_Problem statement:_
Lines holding the string "click" are the ones to copy from this listing.

── Supplied entries ──

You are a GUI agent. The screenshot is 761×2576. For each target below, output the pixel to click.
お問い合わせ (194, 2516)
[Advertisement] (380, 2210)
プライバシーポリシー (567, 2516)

───
── Supplied entries ──

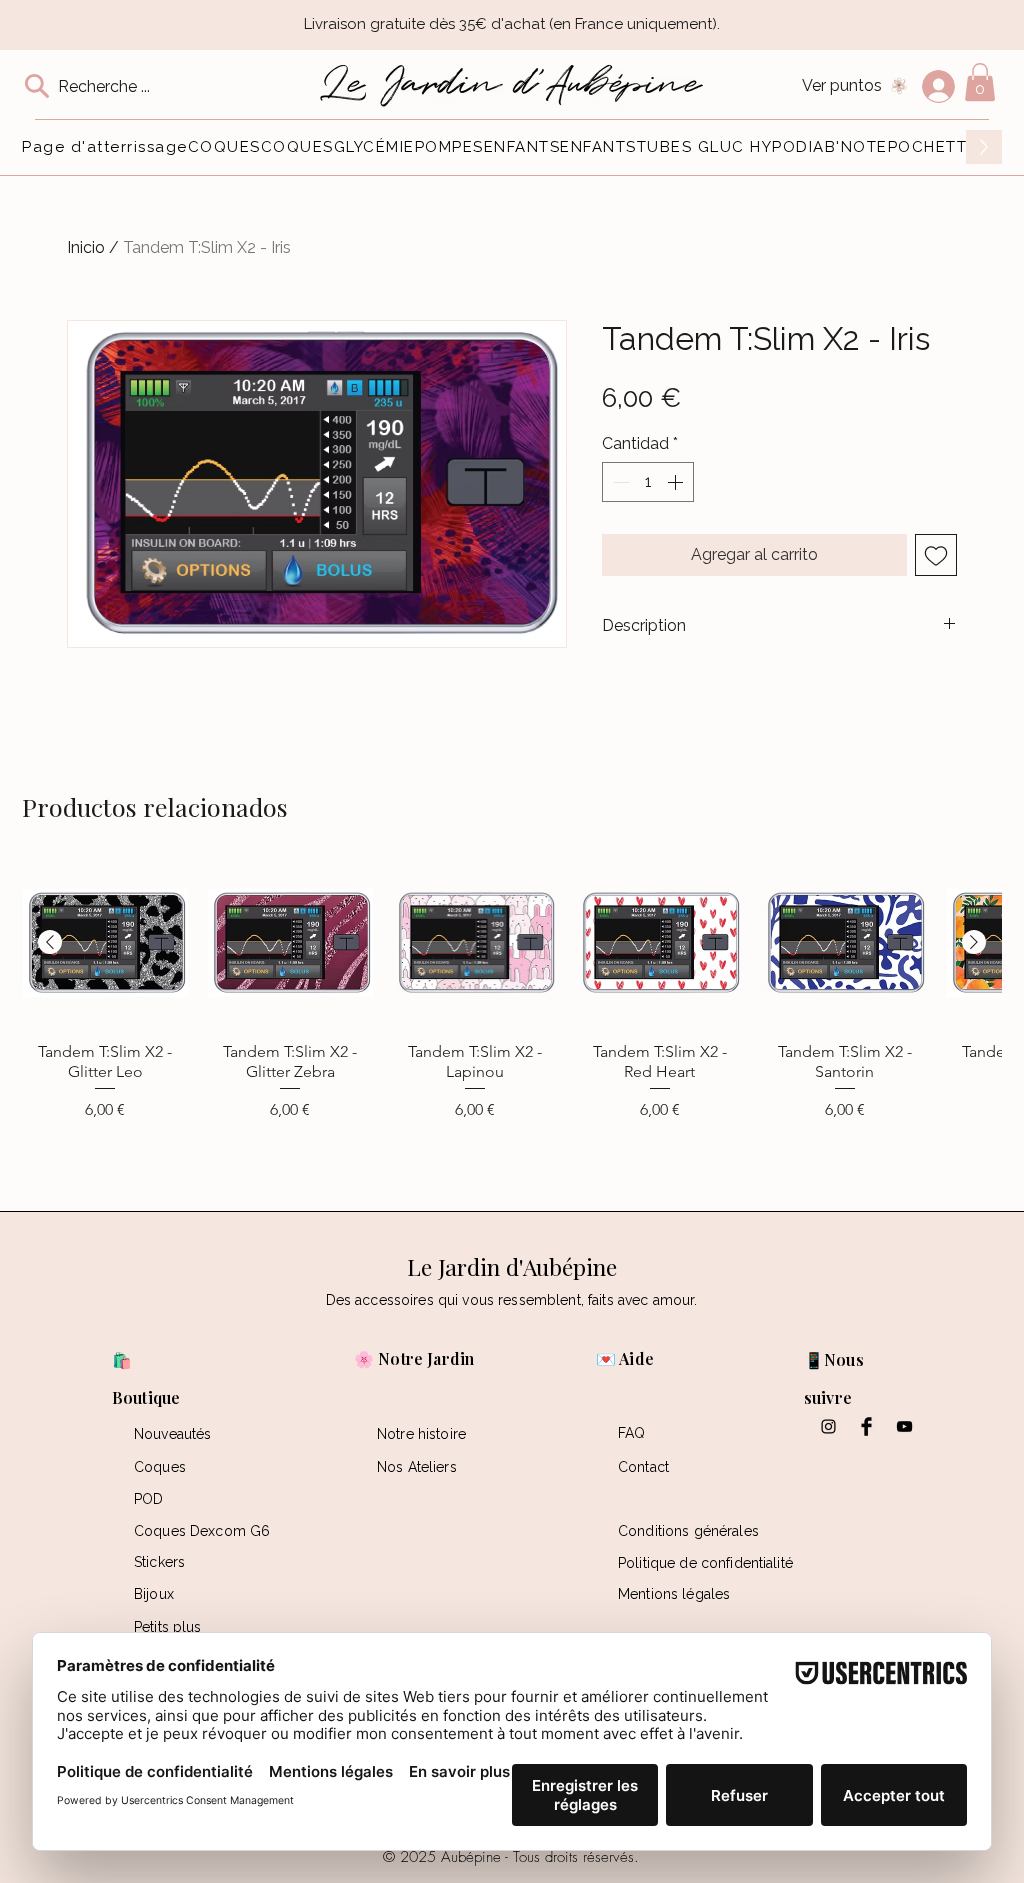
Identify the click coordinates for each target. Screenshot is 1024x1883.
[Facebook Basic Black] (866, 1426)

───
── Supplied entries ──

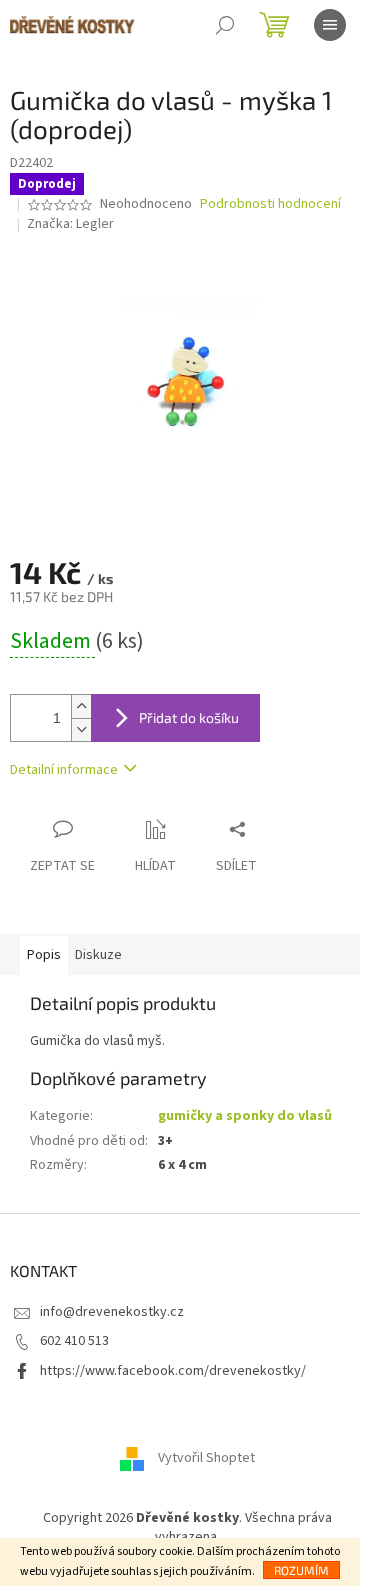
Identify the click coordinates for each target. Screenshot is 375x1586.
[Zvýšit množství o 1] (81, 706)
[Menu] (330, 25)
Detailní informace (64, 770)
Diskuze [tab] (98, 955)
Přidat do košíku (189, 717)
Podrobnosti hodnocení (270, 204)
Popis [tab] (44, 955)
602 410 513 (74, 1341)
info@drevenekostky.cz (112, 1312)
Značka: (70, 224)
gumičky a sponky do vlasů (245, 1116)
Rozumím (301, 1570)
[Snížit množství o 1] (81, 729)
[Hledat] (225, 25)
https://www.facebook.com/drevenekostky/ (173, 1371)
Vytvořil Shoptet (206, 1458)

───

_Output:_
You are a GUI agent. The screenshot is 761×2576. For each target below, output the pixel to click.
Identify the click coordinates for each target. Screenshot is 1024x1883.
Identify the click coordinates for each target. Screenshot is 375x1586.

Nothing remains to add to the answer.